Um excelente disco de transição que reúne o melhor do que Mitchell já fizera e aponta pistas para o que viria a seguir.
Ao terceiro álbum, Joni Mitchell estava numa posição emocional diferente do que sucedia antes. Depois de se afirmar como compositora, os dois primeiros discos – sobretudo o segundo, Clouds – haviam feito dela uma figura de corpo inteiro no star-system do folk norte-americano, ombreando com Leonard Cohen, Crosby, Stills & Nash, Carole King, James Taylor ou Joan Baez.
Ladies of the Canyon, lançado em 1970, é de certa forma um retrato desse novo estatuto, desse tempo, de um período dourado em que Mitchell era uma das artistas reinantes (e uma das mulheres mais fascinantes e desejadas) de Laurel Canyon, a zona de Los Angeles que era residência e foco de criatividade de artistas, nomeadamente filhos da folk em transição, muitos deles, para um som mais rock.
O título do disco, aliás, remete mesmo para essa localização, como se Mitchell quisesse ancorar esse período num disco, para depois o abandonar, como viria a acontecer. Ladies of the Canyon é um disco de transição, embora na verdade isso possa ser dito de quase todos os discos da canadiana, que sempre abominou o conforto do lugar familiar.

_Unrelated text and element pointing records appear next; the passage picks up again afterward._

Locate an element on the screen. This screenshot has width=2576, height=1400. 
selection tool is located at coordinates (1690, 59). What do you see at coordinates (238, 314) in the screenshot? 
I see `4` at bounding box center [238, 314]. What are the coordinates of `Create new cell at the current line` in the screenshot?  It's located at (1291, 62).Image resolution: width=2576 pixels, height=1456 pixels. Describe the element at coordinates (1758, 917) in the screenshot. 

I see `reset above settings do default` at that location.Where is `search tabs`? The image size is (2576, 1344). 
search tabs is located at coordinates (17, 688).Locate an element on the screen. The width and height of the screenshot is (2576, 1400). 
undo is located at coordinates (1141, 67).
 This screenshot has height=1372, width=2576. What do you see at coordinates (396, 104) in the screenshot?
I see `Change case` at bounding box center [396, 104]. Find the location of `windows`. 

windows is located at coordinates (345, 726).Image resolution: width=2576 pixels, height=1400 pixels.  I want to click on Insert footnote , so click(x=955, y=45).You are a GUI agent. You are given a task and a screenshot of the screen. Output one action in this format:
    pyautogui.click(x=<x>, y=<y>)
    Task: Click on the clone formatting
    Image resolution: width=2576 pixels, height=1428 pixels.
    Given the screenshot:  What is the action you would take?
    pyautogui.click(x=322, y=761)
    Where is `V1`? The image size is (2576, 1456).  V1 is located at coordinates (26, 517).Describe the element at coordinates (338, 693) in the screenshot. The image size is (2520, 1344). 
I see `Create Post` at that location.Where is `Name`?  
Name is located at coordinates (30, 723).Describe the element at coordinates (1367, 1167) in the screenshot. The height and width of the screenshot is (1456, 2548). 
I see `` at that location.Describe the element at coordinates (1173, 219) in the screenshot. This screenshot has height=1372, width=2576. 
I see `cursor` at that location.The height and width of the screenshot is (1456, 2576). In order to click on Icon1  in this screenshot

Encontramos aqui a continuação dos seus dois primeiros trabalhos, uma folk mais simples e mais pura (como na abertura com “Morning Morgantown” ou na faixa-título). Mas traz também pistas sólidas do que viria nos trabalhos seguintes, com uma progressiva maior adopção do piano (em “Willy”, a sua canção de amor e perda dedicada a Graham Nash, poderia ser parte de Blue, assim como “Conversation”, a história de um triângulo amoroso impossível, ou até “The Arrangement”, onde o piano é o subtil motor acima do qual a voz de Mitchell levanta voo, livre).
Além disso, esta é a casa daquilo que mais próximo a cantora alguma vez fez de uma canção pop, com “Big Yellow Taxi”, uma espécie de hino ambientalista mas totalmente mundano e prosaico, inspirado por uma viagem ao Havai. Nesta altura, esta era uma música atípica para Mitchell, mas ela entrega-se com clara boa disposição. É também o álbum de “Woodstock”, um tema muito mais lento e profundo do que a versão de Crosby, Stills & Nash, e carregado de esperança e boas intenções num mundo melhor. É talvez a canção mais “literal” do período inicial de Joni Mitchell, retratando um acontecimento e a sua versão dele.
É, por isso, um álbum que traz a Joni Mitchell folk mas também a autora que procurava novas pastagens mais interessantes; que alterna temas mais “políticos” com outros mais pessoais e outros universais, como o encerramento com “The circle game”, sobre o crescimento e a vida.
Nas letras, na construção dos temas e na sua invulgar execução vocal (sem deixar de soar lindíssimo), Ladies of the Canyon ajudou a cimentar Mitchell como o talento mais único dessa geração, para quem tinha dúvidas. E ouve-se, hoje em dia, com a mesma reverência e o mesmo prazer de sempre.
É também um disco em que se sente o sol e uma certa esperança colectiva. A introspeção, a exploração da perda e da dúvida viriam a seguir, em Blue.